* Dataset entries
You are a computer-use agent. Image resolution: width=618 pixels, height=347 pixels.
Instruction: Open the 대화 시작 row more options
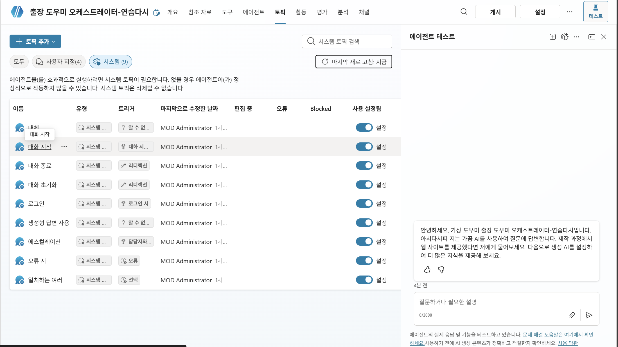[x=64, y=147]
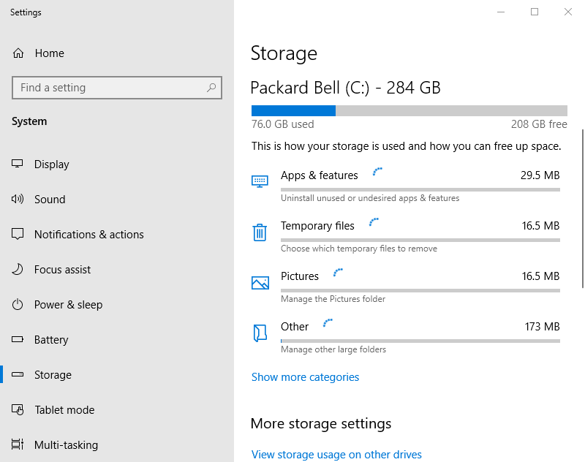
Task: Click the Focus assist moon icon
Action: [x=18, y=270]
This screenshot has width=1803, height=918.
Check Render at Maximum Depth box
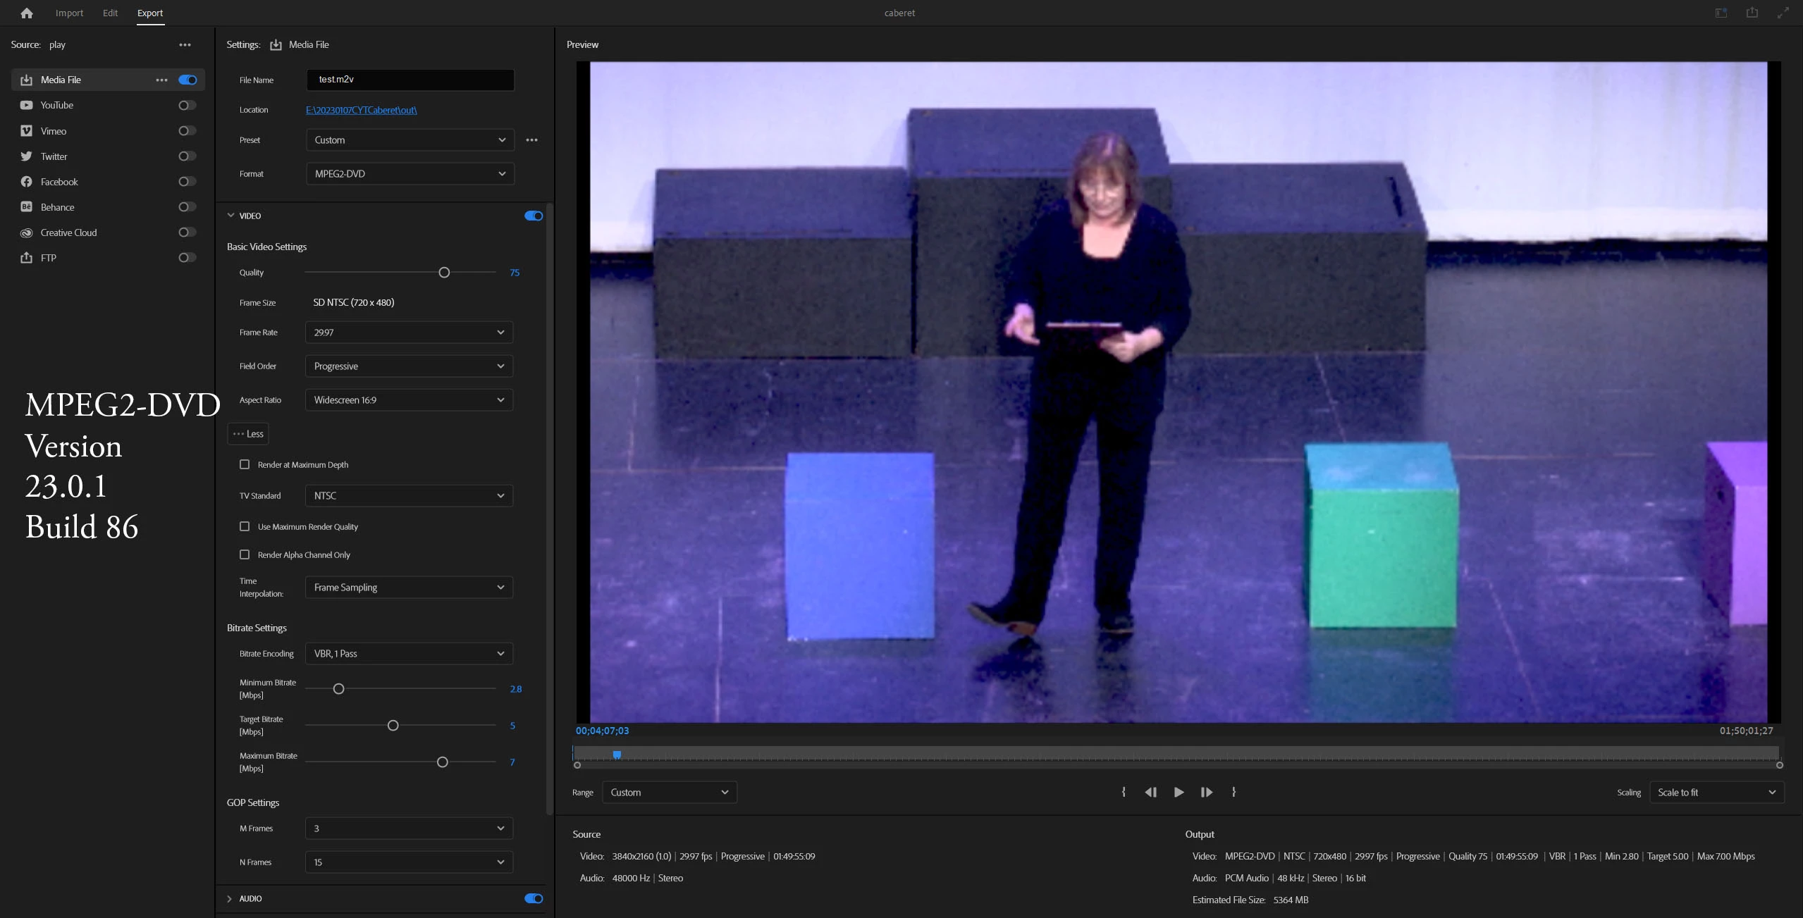[245, 464]
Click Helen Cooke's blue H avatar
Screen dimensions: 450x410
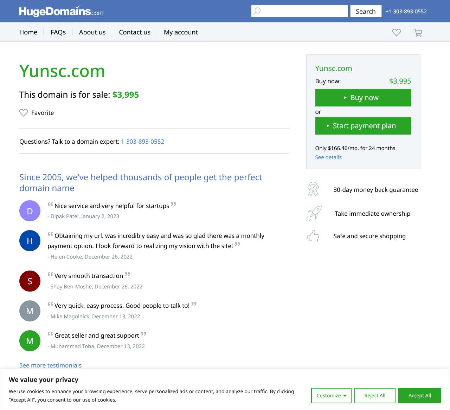(30, 241)
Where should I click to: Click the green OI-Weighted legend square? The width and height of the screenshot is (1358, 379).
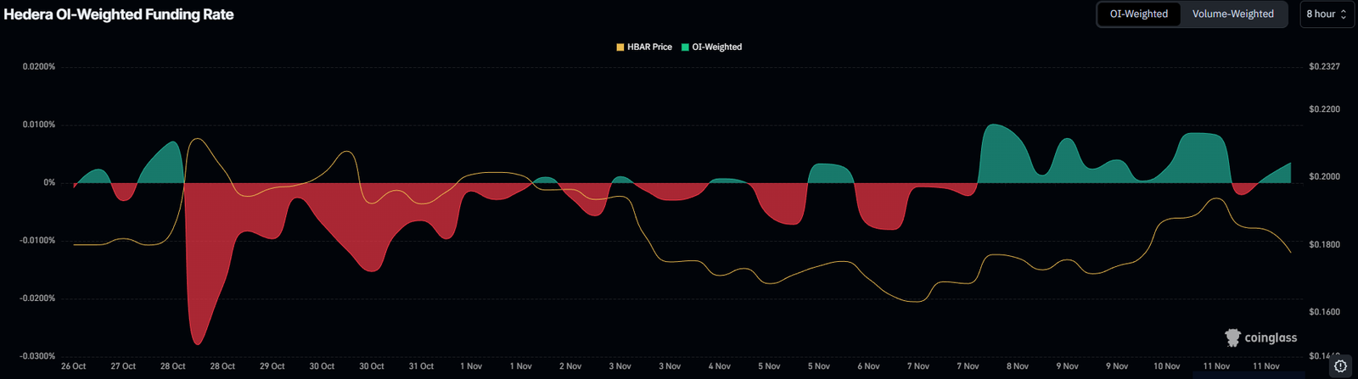click(x=685, y=47)
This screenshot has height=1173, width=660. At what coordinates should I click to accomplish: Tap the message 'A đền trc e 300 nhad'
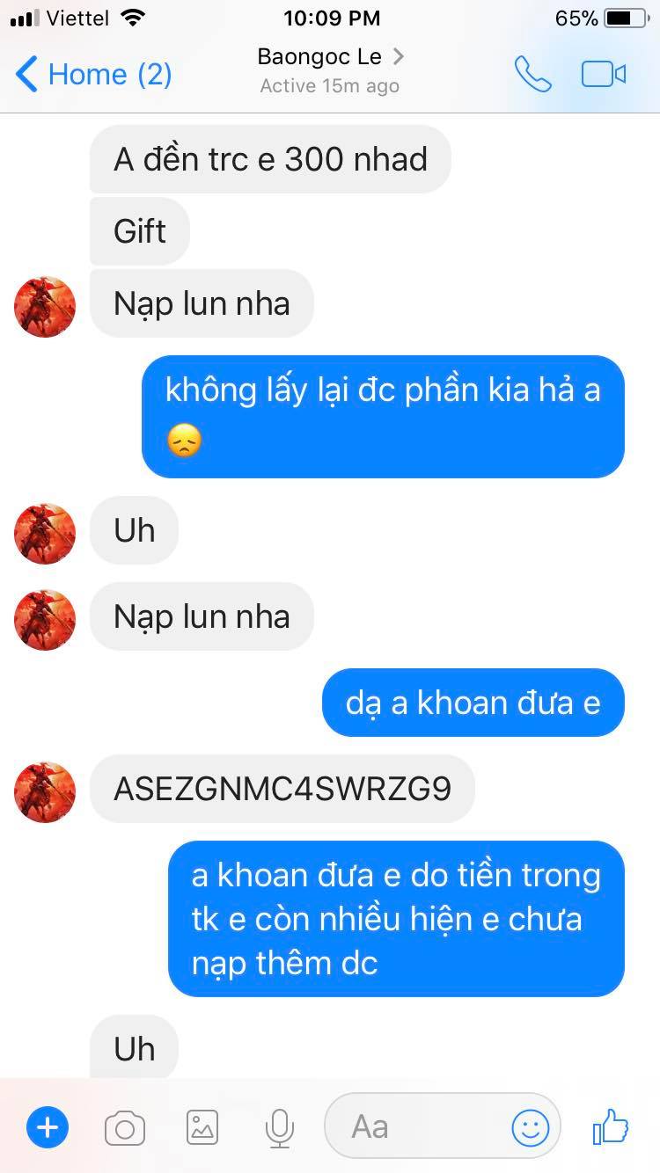270,159
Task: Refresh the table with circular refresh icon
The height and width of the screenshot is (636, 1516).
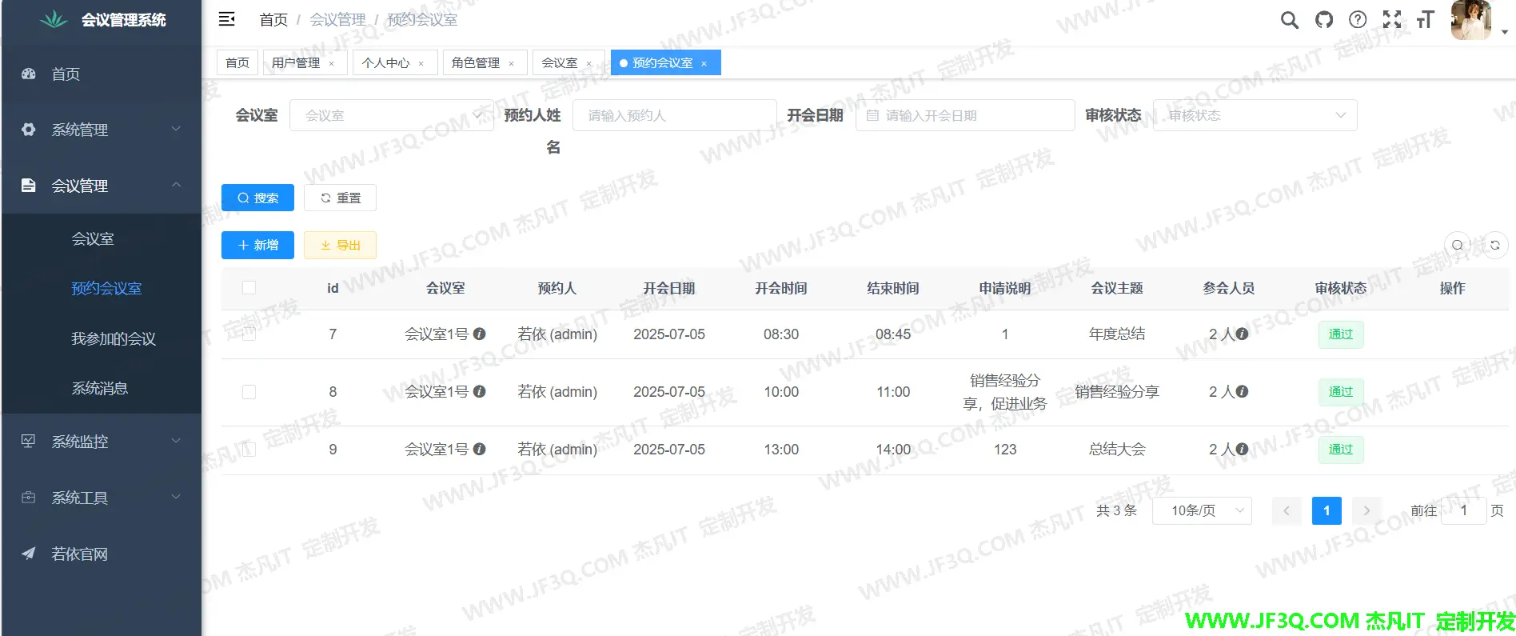Action: coord(1494,246)
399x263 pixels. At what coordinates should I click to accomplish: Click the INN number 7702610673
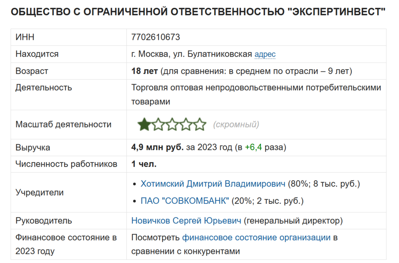156,37
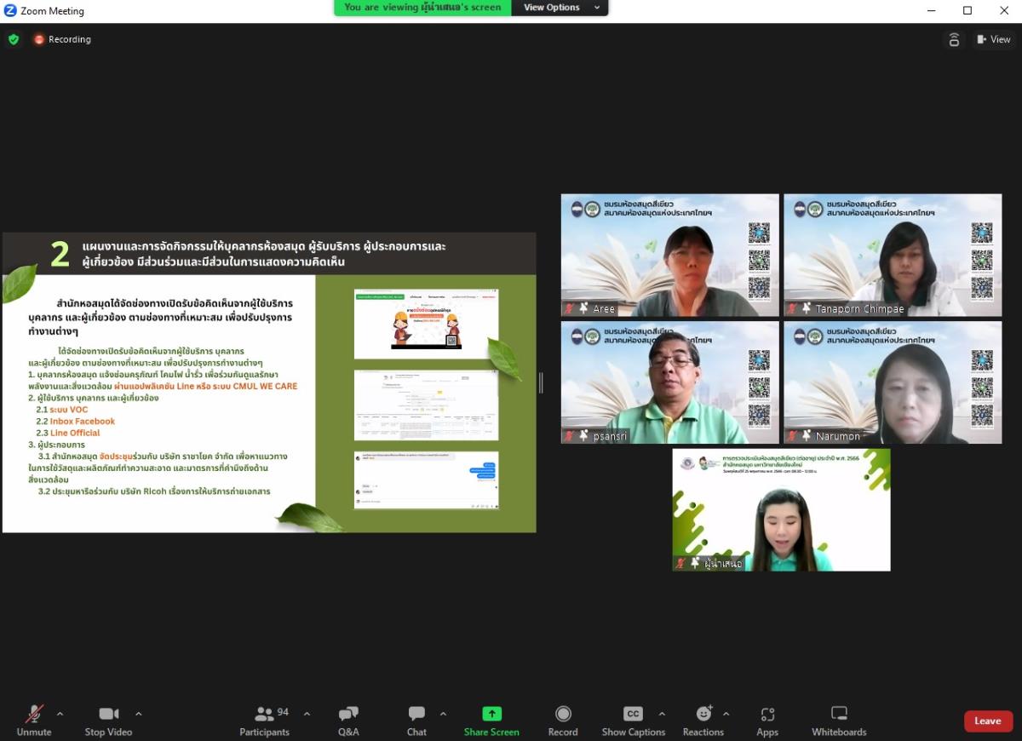Select the psansri video tile
This screenshot has height=741, width=1022.
(x=669, y=382)
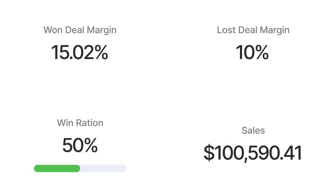Click where the green progress fill ends
The width and height of the screenshot is (333, 189).
[80, 168]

* Written instruction
Write out all of the records above word for word, leaving out the pictures.

* Written answer
You are a computer-use agent. Image resolution: width=618 pixels, height=347 pixels.
Instruction: Open the 대화 시작 row more options
[x=64, y=147]
Task: Click the Focus assist moon icon
Action: [x=18, y=270]
This screenshot has width=1803, height=918.
Check Render at Maximum Depth box
[245, 464]
Click Helen Cooke's blue H avatar
Screen dimensions: 450x410
(30, 241)
Where should I click to: Click the green OI-Weighted legend square? The width and height of the screenshot is (1358, 379).
click(x=685, y=47)
This screenshot has height=1173, width=660. At what coordinates should I click to accomplish: Tap the message 'A đền trc e 300 nhad'
270,159
Task: Refresh the table with circular refresh icon
The height and width of the screenshot is (636, 1516).
Action: coord(1494,246)
399x263 pixels. At what coordinates should I click to accomplish: Click the INN number 7702610673
156,37
Select the psansri video tile
This screenshot has height=741, width=1022.
(x=669, y=382)
Click where the green progress fill ends
The width and height of the screenshot is (333, 189).
[80, 168]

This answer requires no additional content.